The privateer had long been a menace to British coastal trade.
- In the forenoon of 11 January 1802 Capt. HAMILTON, on leaving the ship at Spithead, ordered the gunner, Mr William BORDMAN, to clean the guns and the carronades on the quarter-deck cleaned.
When he returned an hour later swore that his orders had not been complied with and ordered the gunner and his crew to be seized up in the shrouds.
The first lieutenant attempted to explain that the guns had been well cleaned and the only marks were footprints on one carriage where the men had climbed into the shrouds, but to no purpose.
The gunner, an elderly man, remained seized up about an hour and a half in cold, frosty weather until the surgeon prevailed on the captain to cut him down.
He fainted after being taken aft.
The four main of his crew remained in the shrouds for another two hours.
- A court of enquiry ordered by Ad. MILBANKE, the C-in-C, boarded TRENT on the 17th. and, as a result of their findings, Capt. HAMILTON appeared before a court martial on board GLADIATOR on the 22nd.
He pleaded in his defence that he had served in the Royal Navy since he was 7 years old and the punishment had been given in the heat of passion.
The Court considered that the charge had been proved and sentenced him to be dismissed the service.
- It was questioned whether the court martial was legally constituted since Vice Ad, MITCHELL and Rear Ad, COLLINGWOOD both signed the Enquiry report and sat as members of the court martial.
Objections were overruled because "members of the court of enquiry do not prejudge the cause."

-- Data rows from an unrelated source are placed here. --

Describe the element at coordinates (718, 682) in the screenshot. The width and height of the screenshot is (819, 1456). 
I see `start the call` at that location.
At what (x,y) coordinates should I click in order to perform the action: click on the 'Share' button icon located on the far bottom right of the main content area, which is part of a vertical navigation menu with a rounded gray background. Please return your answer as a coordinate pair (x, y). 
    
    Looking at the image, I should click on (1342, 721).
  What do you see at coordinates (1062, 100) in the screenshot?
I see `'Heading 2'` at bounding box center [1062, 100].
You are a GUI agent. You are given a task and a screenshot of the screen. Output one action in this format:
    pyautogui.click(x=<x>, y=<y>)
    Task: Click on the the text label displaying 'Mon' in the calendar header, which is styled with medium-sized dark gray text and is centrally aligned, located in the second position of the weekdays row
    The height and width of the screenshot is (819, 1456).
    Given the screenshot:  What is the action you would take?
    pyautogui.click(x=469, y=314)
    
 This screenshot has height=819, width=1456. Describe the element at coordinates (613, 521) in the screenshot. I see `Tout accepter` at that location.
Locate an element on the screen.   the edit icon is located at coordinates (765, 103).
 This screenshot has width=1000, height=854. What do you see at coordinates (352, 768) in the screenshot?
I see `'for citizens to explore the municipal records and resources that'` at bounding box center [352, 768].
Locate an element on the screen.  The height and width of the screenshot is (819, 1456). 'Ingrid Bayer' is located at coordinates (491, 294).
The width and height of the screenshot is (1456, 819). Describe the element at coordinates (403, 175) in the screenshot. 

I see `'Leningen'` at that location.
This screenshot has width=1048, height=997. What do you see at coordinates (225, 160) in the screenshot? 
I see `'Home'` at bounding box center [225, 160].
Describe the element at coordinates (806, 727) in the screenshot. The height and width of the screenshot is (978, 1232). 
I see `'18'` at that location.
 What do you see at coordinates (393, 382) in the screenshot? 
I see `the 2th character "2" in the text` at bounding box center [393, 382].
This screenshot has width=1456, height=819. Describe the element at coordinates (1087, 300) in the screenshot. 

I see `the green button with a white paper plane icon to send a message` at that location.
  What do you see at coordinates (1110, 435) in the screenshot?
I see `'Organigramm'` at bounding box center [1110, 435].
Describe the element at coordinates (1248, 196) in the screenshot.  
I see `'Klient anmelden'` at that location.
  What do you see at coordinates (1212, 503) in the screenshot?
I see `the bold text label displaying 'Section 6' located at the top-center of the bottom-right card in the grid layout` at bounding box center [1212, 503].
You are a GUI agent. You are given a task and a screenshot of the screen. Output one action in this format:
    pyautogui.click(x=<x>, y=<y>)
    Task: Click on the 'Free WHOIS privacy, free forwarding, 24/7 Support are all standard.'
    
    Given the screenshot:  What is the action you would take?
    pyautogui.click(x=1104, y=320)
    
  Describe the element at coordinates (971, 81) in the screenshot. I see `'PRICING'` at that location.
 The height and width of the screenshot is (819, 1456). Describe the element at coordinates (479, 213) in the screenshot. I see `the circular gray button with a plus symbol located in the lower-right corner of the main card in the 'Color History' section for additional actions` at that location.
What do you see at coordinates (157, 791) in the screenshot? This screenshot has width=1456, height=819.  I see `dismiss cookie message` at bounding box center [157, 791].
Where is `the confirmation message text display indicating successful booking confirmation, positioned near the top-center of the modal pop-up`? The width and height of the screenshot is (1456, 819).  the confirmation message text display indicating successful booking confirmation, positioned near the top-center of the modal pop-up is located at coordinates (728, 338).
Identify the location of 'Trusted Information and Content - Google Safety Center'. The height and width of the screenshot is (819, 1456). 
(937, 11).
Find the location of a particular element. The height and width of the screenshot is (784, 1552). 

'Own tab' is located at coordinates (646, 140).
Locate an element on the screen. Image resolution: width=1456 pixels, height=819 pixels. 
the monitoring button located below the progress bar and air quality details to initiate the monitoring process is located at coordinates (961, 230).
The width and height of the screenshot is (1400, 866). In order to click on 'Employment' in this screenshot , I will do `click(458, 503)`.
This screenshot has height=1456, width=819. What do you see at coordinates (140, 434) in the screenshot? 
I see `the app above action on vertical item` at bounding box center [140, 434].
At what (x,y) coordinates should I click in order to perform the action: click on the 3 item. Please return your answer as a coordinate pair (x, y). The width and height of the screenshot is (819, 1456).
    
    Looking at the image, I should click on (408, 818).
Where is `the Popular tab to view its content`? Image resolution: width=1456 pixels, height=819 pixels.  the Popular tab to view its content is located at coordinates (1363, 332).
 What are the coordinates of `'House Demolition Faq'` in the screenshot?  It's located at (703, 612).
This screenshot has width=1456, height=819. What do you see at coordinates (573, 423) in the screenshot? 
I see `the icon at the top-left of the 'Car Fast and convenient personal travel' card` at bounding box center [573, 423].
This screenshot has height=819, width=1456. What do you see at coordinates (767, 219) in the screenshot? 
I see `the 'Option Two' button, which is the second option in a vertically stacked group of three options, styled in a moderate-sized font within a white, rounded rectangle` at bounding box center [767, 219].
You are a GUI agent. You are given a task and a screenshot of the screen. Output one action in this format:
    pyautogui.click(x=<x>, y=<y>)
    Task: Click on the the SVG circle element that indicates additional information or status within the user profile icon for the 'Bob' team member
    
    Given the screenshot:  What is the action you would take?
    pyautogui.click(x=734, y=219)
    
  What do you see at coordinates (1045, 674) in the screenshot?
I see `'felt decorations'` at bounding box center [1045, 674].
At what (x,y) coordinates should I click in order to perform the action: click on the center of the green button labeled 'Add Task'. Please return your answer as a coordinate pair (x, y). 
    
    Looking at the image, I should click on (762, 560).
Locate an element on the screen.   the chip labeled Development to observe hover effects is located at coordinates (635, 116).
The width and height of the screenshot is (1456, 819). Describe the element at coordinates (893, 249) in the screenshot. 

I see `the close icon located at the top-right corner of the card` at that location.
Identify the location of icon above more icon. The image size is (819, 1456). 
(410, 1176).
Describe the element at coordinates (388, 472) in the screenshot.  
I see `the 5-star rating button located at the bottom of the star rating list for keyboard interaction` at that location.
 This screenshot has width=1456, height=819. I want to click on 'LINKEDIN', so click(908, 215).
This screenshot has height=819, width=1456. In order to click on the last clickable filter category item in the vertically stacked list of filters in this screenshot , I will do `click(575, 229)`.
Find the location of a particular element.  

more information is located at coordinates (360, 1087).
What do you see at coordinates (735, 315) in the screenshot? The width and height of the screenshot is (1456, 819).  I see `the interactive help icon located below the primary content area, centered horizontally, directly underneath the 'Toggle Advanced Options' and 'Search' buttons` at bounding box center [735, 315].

- 1803 Walter GROSETT, 03/1803, Cork.
Successively the flagship of Ad. Lord GARDNER, Rear Ad. William O'Brien DRURY and Vice Ads.
WHITSHED and THORNBROUGH as commanders in chief on the Irish station. She was also used as a hospital ship.
Cdr. GROSSET was posted in October 1810 and before he left Cork he was voted the freedom of the city.
- There were severe gales around the British and Irish coasts in November 1811.
The SALDANHA was wrecked off Loughswilly on the 30th. with the loss of all on board.
Before leaving Cork she had left John O'REILY, midshipman, two marine lieutenants, six marines and twelve seamen on board TRENT. They were the lucky ones.